Reading passage:

◇ ◇ ◇

The changing dynamics of the Hindi general entertainment channels (GEC) has never failed to surprise the observers of the genre. Despite the drop in Hindi GEC’s share year-on-year, it continues to be the king. What makes this story interesting is the leader STAR Plus’ ability to hold on to a lion’s share and Zee TV being the singular case that has shown growth in an otherwise dropping genre – not to mention beating even the leader in slots like 6-8 pm, and of late, 9-10 pm.
TAM Media Research shows that in the last six months, for the target C&S 4+ in the Hindi speaking markets, the hold of Hindi GEC on the television scene has slipped, even if marginally. What was otherwise a set game with STAR Plus right on top, followed by Sony, followed by Zee TV, Sahara One and SAB, changed towards the end of 2005, when STAR One was giving some of its best numbers, and for a considerable period occupied the third slot on Hindi GECs.
Come 2006 and this changed further. Looking at primetime numbers, newcomer STAR One dipped to move between the fourth and at times, fifth positions, contending for the slot with Sahara One. The leader induced experiments, a mix in the kind of programming it had to offer and brought back focus on day parts like the afternoon slots again to hold on to its viewers.
The list of problems that STAR Plus has faced isn’t small – ‘KBC 2’ falling prey to an unplanned wrap, new shows not throwing the 7 and 8 TRPs that STAR Plus is otherwise known for, and existing shows recording dips. Despite this, however, the leader still corners an enviable share averaging at 60 per cent in primetime in 2006, so far. The last few weeks has seen it slide, but STAR Plus is still consuming over 56 per cent market share.

◇ ◇ ◇

Using the information:
(1) According to the Hindi channels passage, what average primetime share has STAR Plus held in 2006 so far?
(2) Write the next paragraph of the Hindi channels passage, picking up after its last sentence.
The material that comes next is separate from the Hindi channels passage.

Material provided:
◇ ◇ ◇

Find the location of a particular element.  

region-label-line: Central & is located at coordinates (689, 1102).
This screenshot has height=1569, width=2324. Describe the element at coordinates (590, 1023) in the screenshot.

◇ ◇ ◇

Numbered answers:
(1) An average of 60 per cent.

(2)
The slide story is the same for almost all channels, more so in primetime, but not for Zee TV. The ending of 2005 had already begun the increase in Zee’s numbers, but the channel was still on the fourth slot then, gradually rising to number three by the beginning of 2006. Following this, on the all day parameter, Zee TV has been the number two player for most of 2006 so far. In primetime, however, the task was a little more challenging.
In January 2006, Zee was closing in the gap with Sony in primetime and in February 2006, it took over. On an all-day level, the channel was a clear number two player, but in the primetime, it still lagged behind. Nonetheless, the last seven weeks (until week 22) have established Zee TV as the clear number two player on all counts with a significant gap from Sony, placed at number three.
So, what is up with Zee TV? A rather enviable list of experiments, successes, market share and ad-rates. With the channel commanding better numbers than even the leader in slots like 6-8 pm and of late, 9-10 pm, the case in Zee’s favour is getting even stronger.
Speaking on the recent dip that STAR Plus has seen, Ajay Vidyasagar, EVP, Marketing, STAR India, said, “We have been in these kinds of phases before. In the present situation, what I think is really happening is that couple of our shows are on a wind down and have seen a dip in numbers. However, what one mustn’t forget is that we have just launched a new product, ‘Viraasat’, which is one the biggest launches of the year and this should consolidate our position in the 9.00 pm to 10.00 pm block again.”
Replying to why the block (housing ‘Miilee’ and ‘Kkavyanjali’) recorded a dip at all, he said, “It depends on the story line. Yes, you can have high drama and get a big number, but the larger programming strategy may not lead to that. What, I believe, ‘Miilee’ has shown is a measured ending. We don’t want hyper-drama happening on every day part.”
Also, none of the new shows – ‘Pyaar ke Do Naam…’, ‘Prithviraaj Chauhan’ and to some extent even ‘Jodee Kamaal Ki’ – have thrown the high that STAR Plus otherwise manages. “Jodee… has been doing well and has given us some very good numbers. Pyaar… is a leader in its slot and Prithviraaj… is doing very well too. More importantly, in the case of Prithviraaj…, the real action picks in the forthcoming weeks. All these shows are clearly operating on the base where they are picking week-on-week,” Vidyasagar explained.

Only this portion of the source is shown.